— Texte fourni —
####

En comparant la croissance des tissus intégrant des versions mutées de TCF4 avec des tissus dotés de gènes TCF4 typiques, ils ont pu cartographier précisément les changements que les mutations occasionnaient dans la structure et le fonctionnement des tissus. « Même sans microscope, nous pouvions dire quel organoïde cérébral portait la mutation », a déclaré Alysson R. Muotri, directrice du programme de cellules souches de l’UC San Diego et auteure principale de l’étude.
Pour commencer, l’équipe a constaté que les organoïdes porteurs du syndrome étaient de taille et de structure aberrantes ; ils étaient sensiblement plus petits que les organoïdes normaux et contenaient un pourcentage plus élevé de cellules progénitrices neurales et beaucoup moins de neurones. En effet, les cellules progénitrices cultivées à partir des cellules souches présentaient une prolifération réduite et une moindre capacité à se différencier en neurones — ce qui suggère que la mutation du TCF4 inhibe la multiplication et la différenciation des cellules progénitrices neurales. Ces dernières affichaient par ailleurs une sénescence précoce.
Les quelques cellules qui étaient tout de même différenciées en neurones étaient moins actives que la normale et restaient regroupées au lieu de s’organiser en réseaux neuronaux. Selon les chercheurs, cette architecture atypique est probablement à l’origine de l’altération des fonctions cognitives et motrices dans le cas du syndrome de Pitt-Hopkins. Dès lors, ils se sont demandé s’il était possible d’inverser ces modifications structurelles en agissant directement sur l’expression du TCF4.
Une possible restauration des fonctions motrices et cognitives
Une série d’expériences a révélé que la mutation TCF4 entraînait une réduction de la signalisation Wnt/β-caténine et de l’expression des facteurs de transcription SOX — deux signaux moléculaires importants, qui régulent la multiplication des cellules embryonnaires, leur maturation en neurones et leur migration vers la région cérébrale prévue. La baisse de différenciation neuronale semblait donc liée à cette réduction de signalisation.

####

— Données collectées —
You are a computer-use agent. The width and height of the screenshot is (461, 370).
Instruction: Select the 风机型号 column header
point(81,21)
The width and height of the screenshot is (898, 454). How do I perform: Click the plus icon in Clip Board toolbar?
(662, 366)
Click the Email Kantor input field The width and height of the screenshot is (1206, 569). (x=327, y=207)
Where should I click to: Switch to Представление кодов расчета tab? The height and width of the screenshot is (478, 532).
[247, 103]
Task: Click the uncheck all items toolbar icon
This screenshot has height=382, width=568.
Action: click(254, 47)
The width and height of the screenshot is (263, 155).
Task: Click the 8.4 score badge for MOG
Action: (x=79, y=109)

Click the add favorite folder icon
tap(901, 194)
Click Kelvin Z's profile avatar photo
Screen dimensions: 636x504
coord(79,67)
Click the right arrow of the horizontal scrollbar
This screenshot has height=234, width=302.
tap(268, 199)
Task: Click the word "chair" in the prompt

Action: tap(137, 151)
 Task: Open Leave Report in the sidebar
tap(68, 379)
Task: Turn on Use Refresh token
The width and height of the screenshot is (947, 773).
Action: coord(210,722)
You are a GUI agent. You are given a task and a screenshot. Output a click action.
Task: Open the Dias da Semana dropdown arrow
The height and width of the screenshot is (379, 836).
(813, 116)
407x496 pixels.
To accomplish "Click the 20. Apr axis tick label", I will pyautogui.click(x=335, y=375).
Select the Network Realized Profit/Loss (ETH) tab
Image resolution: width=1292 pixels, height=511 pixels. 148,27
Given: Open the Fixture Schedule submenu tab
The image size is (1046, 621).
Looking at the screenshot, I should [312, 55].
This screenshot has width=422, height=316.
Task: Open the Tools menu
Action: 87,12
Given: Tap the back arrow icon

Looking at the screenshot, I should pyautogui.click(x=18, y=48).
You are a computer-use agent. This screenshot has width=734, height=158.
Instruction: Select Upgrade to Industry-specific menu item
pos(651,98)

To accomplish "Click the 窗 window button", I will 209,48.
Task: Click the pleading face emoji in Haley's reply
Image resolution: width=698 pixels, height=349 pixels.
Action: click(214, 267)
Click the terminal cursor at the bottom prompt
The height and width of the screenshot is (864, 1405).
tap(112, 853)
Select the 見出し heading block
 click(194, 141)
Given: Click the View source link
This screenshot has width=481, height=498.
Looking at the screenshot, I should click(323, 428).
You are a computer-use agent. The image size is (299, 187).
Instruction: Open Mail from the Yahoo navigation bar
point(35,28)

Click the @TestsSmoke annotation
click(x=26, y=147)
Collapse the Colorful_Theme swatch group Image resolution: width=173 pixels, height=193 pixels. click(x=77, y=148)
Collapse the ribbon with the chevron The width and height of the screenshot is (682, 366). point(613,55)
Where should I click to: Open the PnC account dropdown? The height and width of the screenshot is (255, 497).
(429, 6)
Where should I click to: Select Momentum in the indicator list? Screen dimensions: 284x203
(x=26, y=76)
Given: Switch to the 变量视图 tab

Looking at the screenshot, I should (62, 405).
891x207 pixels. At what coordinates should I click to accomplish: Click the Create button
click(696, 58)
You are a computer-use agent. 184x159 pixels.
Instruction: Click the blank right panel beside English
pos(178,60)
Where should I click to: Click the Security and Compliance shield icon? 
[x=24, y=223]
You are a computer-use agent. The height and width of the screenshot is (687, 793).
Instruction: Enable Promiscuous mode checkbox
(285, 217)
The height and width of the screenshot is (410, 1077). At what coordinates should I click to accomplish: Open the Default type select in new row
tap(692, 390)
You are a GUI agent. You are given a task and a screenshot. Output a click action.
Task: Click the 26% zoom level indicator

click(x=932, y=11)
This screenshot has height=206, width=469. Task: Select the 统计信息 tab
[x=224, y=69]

####

— Tâche à réaliser —
Recopiez mot pour mot le passage du texte sur le syndrome de Pitt-Hopkins : commencez aux mots « Une possible restauration » et arrêtez-vous après « réduction de signalisation. ». Vous n'avez pas besoin des données.

— Résultat attendu —
Une possible restauration des fonctions motrices et cognitives
Une série d’expériences a révélé que la mutation TCF4 entraînait une réduction de la signalisation Wnt/β-caténine et de l’expression des facteurs de transcription SOX — deux signaux moléculaires importants, qui régulent la multiplication des cellules embryonnaires, leur maturation en neurones et leur migration vers la région cérébrale prévue. La baisse de différenciation neuronale semblait donc liée à cette réduction de signalisation.